For Omar, that collaborative naturalness is what makes Soul special. “It’s being organic. Any style of music is soulful. Rock is soulful. Metal is soulful.” I ask: does that include Pop? “Pop music is not soulful. It’s a manufactured thing where you have six guys in a room doing the lyrics and then another six doing that… and that’s no way to make music for me.”
“[British Soul] is the way we walk, the way we talk, what we eat, our social circles”
For Omar, an album is never finished, “[…] because I’m always writing”. If a song doesn’t have quite the right vibe, it doesn’t just disappear. Omar’s ‘Lovey Dovey’ has a strangely transfixing electronic opening, a half-tripping, half-stumbling beat, over which Omar’s vocals can dance and strings can glide. “It’s my brother’s beat. We started on it probably about 2010-2011.” With two albums since then, “it missed those because it just wasn’t right. But it felt right for this album”. And by God it does – deeply saturated with nineties and noughties nostalgia, the multi-vocal layers of this track radiate warmth, capturing the vocal and rhythmic experimentation of the album in equal measure.
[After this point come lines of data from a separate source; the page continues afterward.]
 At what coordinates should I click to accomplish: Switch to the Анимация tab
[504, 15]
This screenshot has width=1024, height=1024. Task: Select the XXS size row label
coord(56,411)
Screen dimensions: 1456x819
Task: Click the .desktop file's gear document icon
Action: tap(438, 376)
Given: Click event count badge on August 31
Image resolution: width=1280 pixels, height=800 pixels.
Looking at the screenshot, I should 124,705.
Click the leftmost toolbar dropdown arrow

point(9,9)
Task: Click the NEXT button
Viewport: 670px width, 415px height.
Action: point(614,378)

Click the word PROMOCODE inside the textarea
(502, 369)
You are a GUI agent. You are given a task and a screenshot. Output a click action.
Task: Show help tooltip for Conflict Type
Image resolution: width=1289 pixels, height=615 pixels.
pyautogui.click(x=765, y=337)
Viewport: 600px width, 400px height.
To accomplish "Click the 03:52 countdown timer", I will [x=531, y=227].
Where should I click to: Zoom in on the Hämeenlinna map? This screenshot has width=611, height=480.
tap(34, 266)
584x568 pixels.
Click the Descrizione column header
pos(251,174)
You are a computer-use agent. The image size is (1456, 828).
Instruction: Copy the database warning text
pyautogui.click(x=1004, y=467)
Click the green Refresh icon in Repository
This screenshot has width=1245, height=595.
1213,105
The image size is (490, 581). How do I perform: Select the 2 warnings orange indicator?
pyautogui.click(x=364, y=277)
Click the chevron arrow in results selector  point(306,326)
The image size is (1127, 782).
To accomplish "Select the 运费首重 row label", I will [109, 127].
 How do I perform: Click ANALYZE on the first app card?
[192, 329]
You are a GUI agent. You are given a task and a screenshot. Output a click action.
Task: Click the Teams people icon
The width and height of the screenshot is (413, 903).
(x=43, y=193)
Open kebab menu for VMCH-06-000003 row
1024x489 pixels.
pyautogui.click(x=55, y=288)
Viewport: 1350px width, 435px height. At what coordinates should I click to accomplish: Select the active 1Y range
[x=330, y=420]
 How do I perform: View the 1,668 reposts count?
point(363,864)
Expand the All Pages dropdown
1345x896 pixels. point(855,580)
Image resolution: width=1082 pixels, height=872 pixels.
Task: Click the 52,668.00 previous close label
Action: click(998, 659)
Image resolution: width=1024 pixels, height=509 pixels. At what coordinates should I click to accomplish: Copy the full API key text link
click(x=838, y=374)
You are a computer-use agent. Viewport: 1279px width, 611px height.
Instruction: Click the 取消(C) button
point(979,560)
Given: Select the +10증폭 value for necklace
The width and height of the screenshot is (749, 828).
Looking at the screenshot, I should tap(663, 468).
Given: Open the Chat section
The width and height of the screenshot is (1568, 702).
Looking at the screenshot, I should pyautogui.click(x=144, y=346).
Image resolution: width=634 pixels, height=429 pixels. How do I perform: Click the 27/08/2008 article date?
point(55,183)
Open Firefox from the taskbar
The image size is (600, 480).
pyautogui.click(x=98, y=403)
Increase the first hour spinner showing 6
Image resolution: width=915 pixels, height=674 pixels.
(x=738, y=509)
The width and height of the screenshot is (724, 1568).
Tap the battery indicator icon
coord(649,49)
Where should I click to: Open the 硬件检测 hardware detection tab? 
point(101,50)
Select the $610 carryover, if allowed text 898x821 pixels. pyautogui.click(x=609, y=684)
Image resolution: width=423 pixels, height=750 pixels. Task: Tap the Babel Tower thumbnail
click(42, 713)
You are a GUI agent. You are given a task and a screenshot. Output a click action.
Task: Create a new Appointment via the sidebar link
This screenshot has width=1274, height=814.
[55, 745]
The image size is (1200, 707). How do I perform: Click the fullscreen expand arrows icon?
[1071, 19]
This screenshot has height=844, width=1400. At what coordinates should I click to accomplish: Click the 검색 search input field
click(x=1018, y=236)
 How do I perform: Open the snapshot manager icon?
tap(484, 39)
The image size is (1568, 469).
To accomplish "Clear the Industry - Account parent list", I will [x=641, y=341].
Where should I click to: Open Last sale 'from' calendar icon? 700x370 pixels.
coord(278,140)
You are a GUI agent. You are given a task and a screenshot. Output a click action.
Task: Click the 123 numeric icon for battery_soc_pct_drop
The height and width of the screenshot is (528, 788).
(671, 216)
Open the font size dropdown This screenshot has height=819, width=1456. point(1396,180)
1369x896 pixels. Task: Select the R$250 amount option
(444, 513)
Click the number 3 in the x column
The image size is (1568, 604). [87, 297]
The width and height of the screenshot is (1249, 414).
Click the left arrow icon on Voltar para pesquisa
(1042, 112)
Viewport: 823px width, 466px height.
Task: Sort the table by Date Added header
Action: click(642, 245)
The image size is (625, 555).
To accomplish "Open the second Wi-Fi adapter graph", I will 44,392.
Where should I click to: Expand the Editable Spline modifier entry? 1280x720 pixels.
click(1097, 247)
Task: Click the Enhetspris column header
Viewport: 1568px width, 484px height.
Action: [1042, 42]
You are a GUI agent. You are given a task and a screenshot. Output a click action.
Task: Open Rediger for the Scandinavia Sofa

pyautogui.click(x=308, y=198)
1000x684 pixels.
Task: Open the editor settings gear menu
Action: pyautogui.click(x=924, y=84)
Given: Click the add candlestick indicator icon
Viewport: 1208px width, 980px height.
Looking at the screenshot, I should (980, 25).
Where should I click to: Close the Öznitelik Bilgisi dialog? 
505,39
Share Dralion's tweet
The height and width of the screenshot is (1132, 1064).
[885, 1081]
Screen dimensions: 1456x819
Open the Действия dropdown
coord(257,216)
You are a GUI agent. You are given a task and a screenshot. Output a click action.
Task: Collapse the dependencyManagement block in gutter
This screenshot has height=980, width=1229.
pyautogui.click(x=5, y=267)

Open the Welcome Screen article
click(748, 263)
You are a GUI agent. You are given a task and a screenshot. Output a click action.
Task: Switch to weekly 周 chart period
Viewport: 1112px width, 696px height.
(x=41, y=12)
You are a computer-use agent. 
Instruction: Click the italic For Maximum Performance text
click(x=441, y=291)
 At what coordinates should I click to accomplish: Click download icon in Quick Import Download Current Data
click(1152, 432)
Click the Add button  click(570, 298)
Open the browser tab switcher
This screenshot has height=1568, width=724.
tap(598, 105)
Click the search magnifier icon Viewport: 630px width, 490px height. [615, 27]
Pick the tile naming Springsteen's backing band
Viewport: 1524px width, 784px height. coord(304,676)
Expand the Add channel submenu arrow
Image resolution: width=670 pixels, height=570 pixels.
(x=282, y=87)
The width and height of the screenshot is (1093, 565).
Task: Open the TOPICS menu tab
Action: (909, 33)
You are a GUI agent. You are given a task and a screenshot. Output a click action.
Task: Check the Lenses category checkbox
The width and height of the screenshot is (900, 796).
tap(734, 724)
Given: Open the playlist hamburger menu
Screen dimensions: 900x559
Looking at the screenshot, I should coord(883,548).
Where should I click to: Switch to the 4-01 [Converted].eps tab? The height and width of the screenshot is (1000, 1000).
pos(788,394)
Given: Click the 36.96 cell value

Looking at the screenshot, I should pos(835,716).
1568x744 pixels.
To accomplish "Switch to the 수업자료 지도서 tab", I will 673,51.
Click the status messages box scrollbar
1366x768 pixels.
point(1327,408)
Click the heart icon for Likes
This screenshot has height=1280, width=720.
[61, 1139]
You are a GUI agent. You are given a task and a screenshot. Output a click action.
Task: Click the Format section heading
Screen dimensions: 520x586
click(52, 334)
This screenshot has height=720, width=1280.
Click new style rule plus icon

There’s an undeniable feeling when everything goes quite right at a gig: “if the sound is good, the venue is good, the audience is receptive, there’s nothing quite like it. Excuse the pun.” But what about British Soul in particular? For Omar, “it’s the mixture of the British with the African and the Caribbean”. He lists genre after genre: we have the UK’s eclectic mix of backgrounds to thank for grime, jungle, neo-soul. “It’s that blend which you just don’t get anywhere else. It’s the way we walk, the way we talk, what we eat, our social circles. I wouldn’t swap it for anything else.”
I ask what’s next. In short, it’s “keep creating, keep touring, keep doing the shows.” The US want Omar, and so do Europe. But it’s not just the music scene: he hints at some work in theatre and TV also. Although there’s “always something to be getting on with,” Brighter the Days is a reminder of the light at the end of the tunnel. Born out of lockdowns and against rise of streaming, AI and the ever-continuous digitisation of the music industry, it reaches out for the the importance of that living connection between friends and family, audience and performer.